Gerardo aparta el celular de su oreja y pregunta, despectivamente:
- ¿Perdón, qué pasa ahora?
- Mi papá, ¿se acuerda? ya lo habíamos hablado. Le quedan dos días como máximo.
El jefe atiende nuevamente el celular y dice “Después te llamo, surgió algo. Nos vemos allá”. Luego, sigue hablando con el cajero.
- Comprendo. 
- Necesito estar con él. Usted entenderá.
Gerardo suspira profusamente, evidenciando molestia por la noticia. 
- Pasa que justo ahora que tenemos tantos clientes...
Lorenzo, sorprendido por la respuesta, abre los ojos y se queda sin palabras. Vuelve a sonar el celular del jefe, lo revisa y atiende. Habla por unos segundos y sigue la conversación con el muchacho.
- Ya me tengo que ir. Hagamos una cosa: andá a ver a tu papá y cuando se termine de morir volvés a atender. Mañana es el día del niño, es importante.
Terminada la conversación, Gerardo se va.

El rostro congelado del cajero expresaba perfectamente la falta de tacto y la maldad gratuita que había recibido hace instantes. Fue allí que todos esos recuerdos volvieron a la mente. Todas esas horas extras, días agotadores de sobreexplotación, el calor insoportable que debía tolerar por la avaricia de un gerente incapaz de gastar un centavo en electricidad. Cada insulto, cada mal trato, cada manipulación. Ver a Gerardo pasar y tener que cuidarse de sus repugnantes expresiones lo enojaba; verlo holgazanear todo el tiempo con su celular y recibir quejas sobre su propia productividad lo enfurecía. El rostro congelado se convirtió, poco a poco, en una expresión de ira mientras sus manos, temblorosas, cerraban el puño con fuerza. 
Quedaba media hora más de atención al público. Lorenzo nuevamente fue a su puesto, para sorpresa de su compañera cajera. Ella le dijo mientras atendía:
- ¿Está todo bien?
- Si, bien. - responde fríamente.
- ¿Seguro? Tengo que ir al baño, y no quiero dejarte solo ahora.
- Andá tranquila. No pasa nada.
- Bueno - respondió dudosa - Gracias, ya vuelvo.

La cajera cierra su caja y se aleja. Lorenzo, actuando sistemáticamente, llama a los clientes. La fila sigue igual de extensa, con personas más allá de la vista.
Pasa un producto, el lector lo lee. El cliente saca su billetera y pregunta el valor total.
Un pensamiento atraviesa la mente del muchacho. Sabe que no hay vuelta atrás, pero ya nada le importa.

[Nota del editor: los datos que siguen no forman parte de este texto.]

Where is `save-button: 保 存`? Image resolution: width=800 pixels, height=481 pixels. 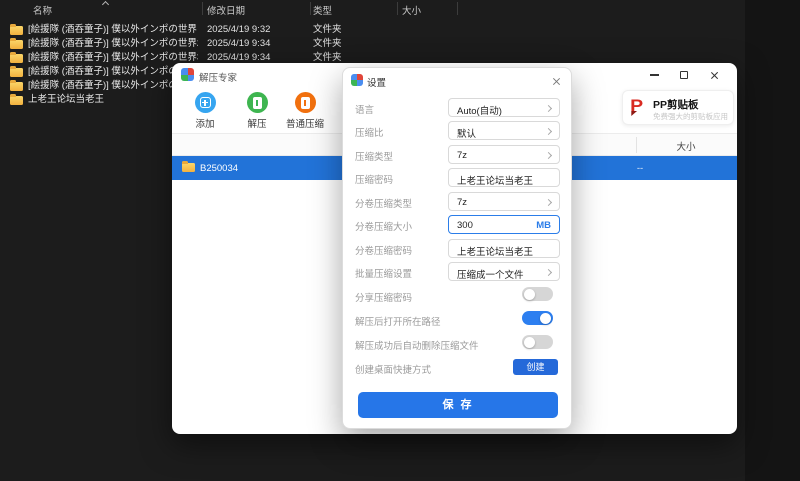 save-button: 保 存 is located at coordinates (458, 405).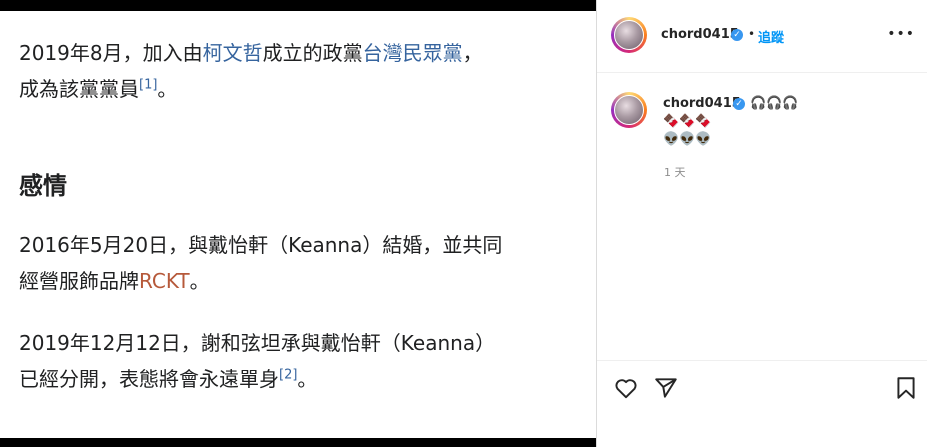 The height and width of the screenshot is (448, 927). I want to click on section-heading: 感情, so click(43, 186). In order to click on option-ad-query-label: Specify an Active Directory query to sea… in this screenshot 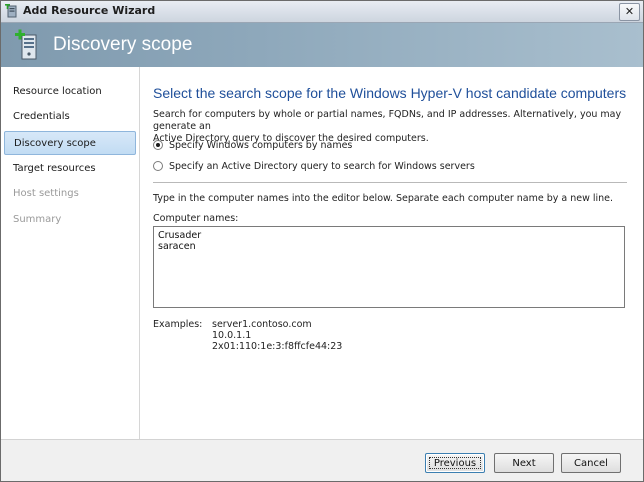, I will do `click(322, 166)`.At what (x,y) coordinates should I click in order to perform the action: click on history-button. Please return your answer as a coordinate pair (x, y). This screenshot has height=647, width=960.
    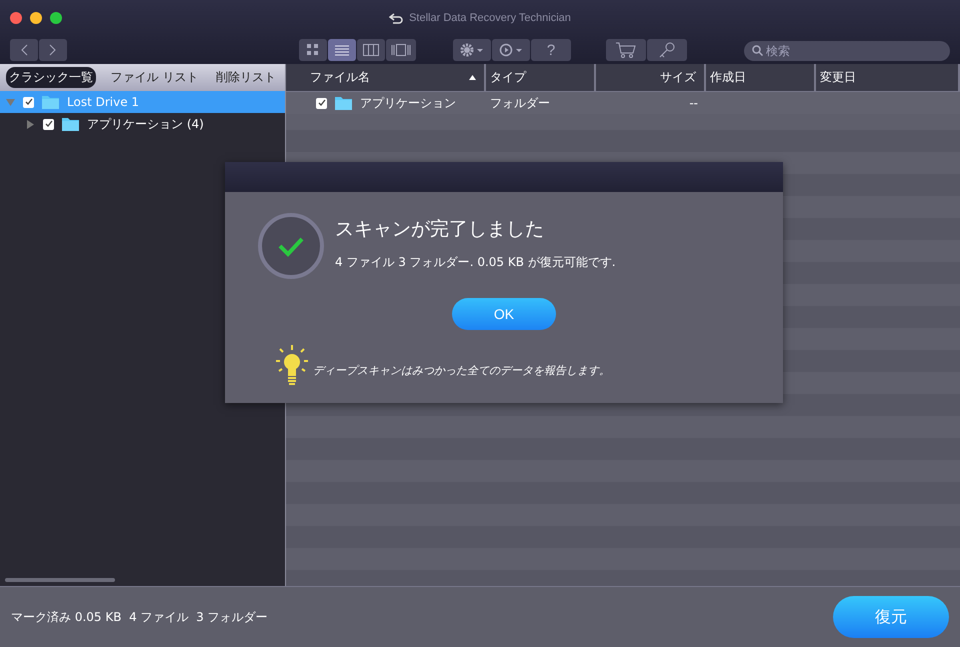
    Looking at the image, I should click on (511, 50).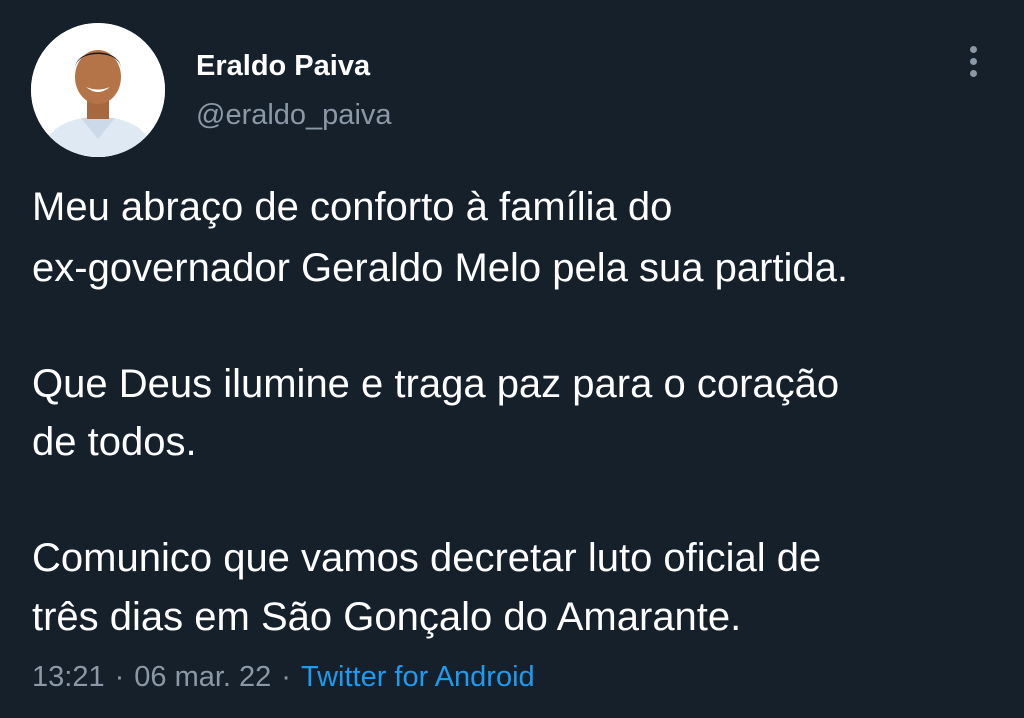 The image size is (1024, 718). I want to click on author-name: Eraldo Paiva, so click(283, 66).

Nada.
- Un peso.
- ¿Cómo? - dice la cliente
- Un peso - repite Lorenzo, con una sonrisa cálida en su rostro.
- No puede ser, decía $3.250
- Estoy seguro, señora. Un peso, nada más.

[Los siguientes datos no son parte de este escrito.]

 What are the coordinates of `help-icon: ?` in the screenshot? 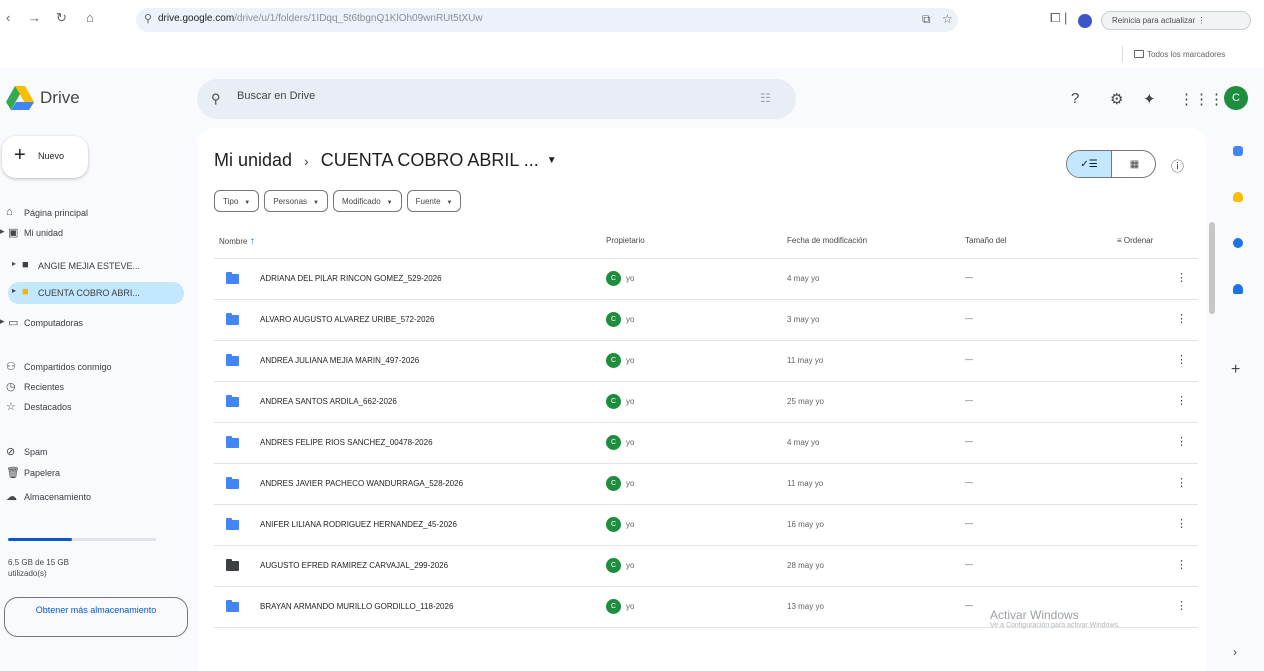 It's located at (1075, 98).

- Está bien - responde la cliente, sin salir de su asombro - si vos decís. 
La clienta paga y pasa el siguiente. Pasa todos los productos, seis en total. Lorenzo dice:
- Un peso.
- No puede ser, acá hay $10.000 pesos como mínimo.
- Un peso, señor. Es una oferta especial.
- ¡Entonces mil gracias! 
Uno, dos o diez productos; sin importar qué tan grande fuera su valor o tamaño, la respuesta del cajero siempre fue un peso.  Los clientes eran atendidos con rapidez, en unos segundos ya estaban en la vereda, con sus rostros sonrientes. Algunos notaron la gran oferta que el cajero ofrecía, así que abandonaban la fila, corrían por más juguetes y volvían nuevamente a la fila. Algunos incluso con carros llenos al tope. Y así, rápidamente, las estanterías con ladrillos Lego se fueron vaciando. Le siguieron las de grandes peluches, juegos de mesa, libros para colorear, mochilas, autos a control remoto, armas y pistolas de plástico, camas elásticas, etc. A veces querían pagar con billetes de alta denominación, y para evitar perder cambio, Lorenzo directamente se los dejaba como deuda para la próxima vez que visitaran el local. 
Para cuando su compañera sale del baño, no quedaba nada ni nadie. Fue tal el frenesí del consumismo y la velocidad de atención al cliente que, al cabo de quince minutos, sólo quedaban las cajas registradoras vacías.
La chica, estupefacta, pregunta:
- ¿¡Qué pasó acá!?
Lorenzo suspira y dice:
- Ahora soy libre.
Y sin decir más palabras, deja su gorra de Juguetería Cosquillitas y sale por la puerta principal.